銘銘掃掃(めいめいはくはく)


「東北関東大震災について」


 今年も安行桜が満開を迎えましたが、昨年よりも少し色が薄い様で、やはり自然の現象によって花も色取りを変えるのか・・・とここ何日か、たくさんの方々と話しをさせていただいています。
 3月11日14時46分、M9.0という大きな地震が起こりました。
 今日(3/28)現在で、1万2千人前後の方が亡くなっているであろうという報道がされております。まだ行方不明の方が多数おられるわけであります。 阪神淡路大震災の死者が6千人であり、今回の被害がいかに大きいかということがわかるわけでございます。 千葉、茨城、福島、宮城、岩手、青森の広範囲で津波の被害が出ているわけで、これからの復興で、どれほどの時間、どれほどの方々がご苦労されるのかと考えると気持も萎えてしまうような現状にあるわけでございます。
 今日も朝、ご本堂でお勤めが終わり、不動堂でお護摩を焚いている時、急に飾り物がぐらぐらしていました。ちょうど太鼓が鳴っていたので、その影響で揺れているのかと思ったのですが、後で寺務所のTVを観ておりましたら、7時24分に宮城沖でM6.5の地震が発生したということであります。 ここではそれほどの揺れを感じ無かったのですが、被災地の方々は困難な日常生活の中で余震に対しても怯えておられる・・・本当にお気の毒だと思うのと同時に、我々の住む埼玉県がこれくらいで済んだということに有難さを感じておるわけでございます。

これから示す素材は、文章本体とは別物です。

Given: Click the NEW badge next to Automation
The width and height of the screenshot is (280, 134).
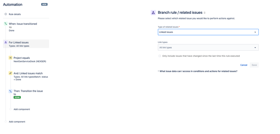Looking at the screenshot, I should click(x=45, y=4).
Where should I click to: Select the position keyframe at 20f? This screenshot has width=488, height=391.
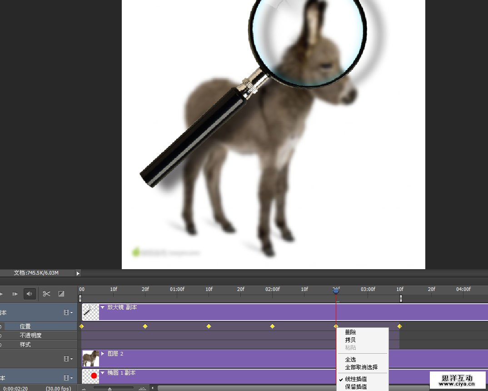[x=145, y=326]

 當山といたしましても地震の後、12日に出入りの業者さんに担当分けいたしまして、墓地の総点検をいたしました。また、山内の職員で建物の被災箇所の有無について調査をいたしました。
 墓地の方は、36件に多少の被害がありまして(墓石が倒れたとか周りの建石が壊れたということは1件もありませんでした。墓地の中の小さな燈籠やお線香入れが倒れたといった被害です)、該当するお檀家様には文書でお知らせ致しました。 また、ホームページでも現況を広く報告をさせてただきました。 お寺の被害は、ご本堂の壁の一部が剥がれた事と庭の燈籠が五基ほど到れました。 現在は、万一の事を考えて、法要はギャラリーの方で執り行わせていただいております。 この周辺でも屋根瓦が落ちるといった被害があったようです。
 仏教の言葉で 「同時聚(どうじじゅ)」 という言葉があります。 被災者の方々と私達自分の気持ちというものを、同じ目線で対応していかなくてはいけないと教えております。 第三者的に考えたり、上から目線ではいけません。 いつ私達が同じ立場になってもおかしくないわけであります。 私達も同じ目線でできる事を一生懸命ご援助させていただく・・・そういう気持が必要ではなかろうかと考えておるわけでございます。

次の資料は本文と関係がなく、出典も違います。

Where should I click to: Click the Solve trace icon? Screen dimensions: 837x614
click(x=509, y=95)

 川口の西スポーツセンターに、被災者の方々がお見えになるという事を聞きまして、早速担当の方と会ってまいりました。 暖房設備、石油が無いという事でしたので、及ばずながら、できる限りご支援させて頂きました。また、 門前に義援箱を置かせていただきまして、沢山の浄財をいただきました。 明日(3/29)、市役所福祉課にお預けして、最終的には現地の被災者のお役に立てればと思っております。

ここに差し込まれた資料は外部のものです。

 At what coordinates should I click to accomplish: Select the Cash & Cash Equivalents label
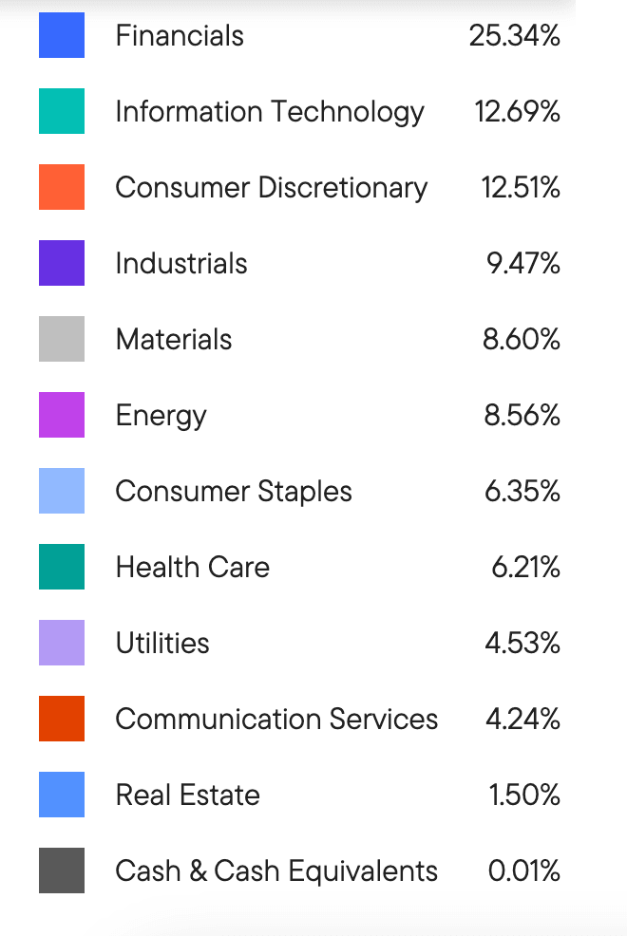276,871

 昔、一休さんという禅宗のお坊さんが、 ”災難会う時は、災難に会うがよかろう。これ災難を除く妙法なり” と言われたそうでございます。 人生、生きていれば、楽しいことよりも苦しいことの方が多いといわれますが、常に心構えをしっかり持って、それに負けないよう頑張っていく・・・ 我々は、ー休さんのような気持ちにはなかなかなれませんが、 この国難ともいうべき事態において、達磨のごとく ”七転八起” の精神で、一人一人の英知を結集して立ち向かって行く事が必要なのでは無かろうかと思います。
 今回の災害は、おそらくー年二年で復興できるものではないかもしれません。 當山といたしましてもできる限りの努力をさせていただき、また皆様方にもご協力いただきながら一日も早い復興が成りますように御本尊様にお祈りをいたしますとともに微力ながら労苦を惜しまず、尽力をつくしてまいりたい その様に思うところでございます。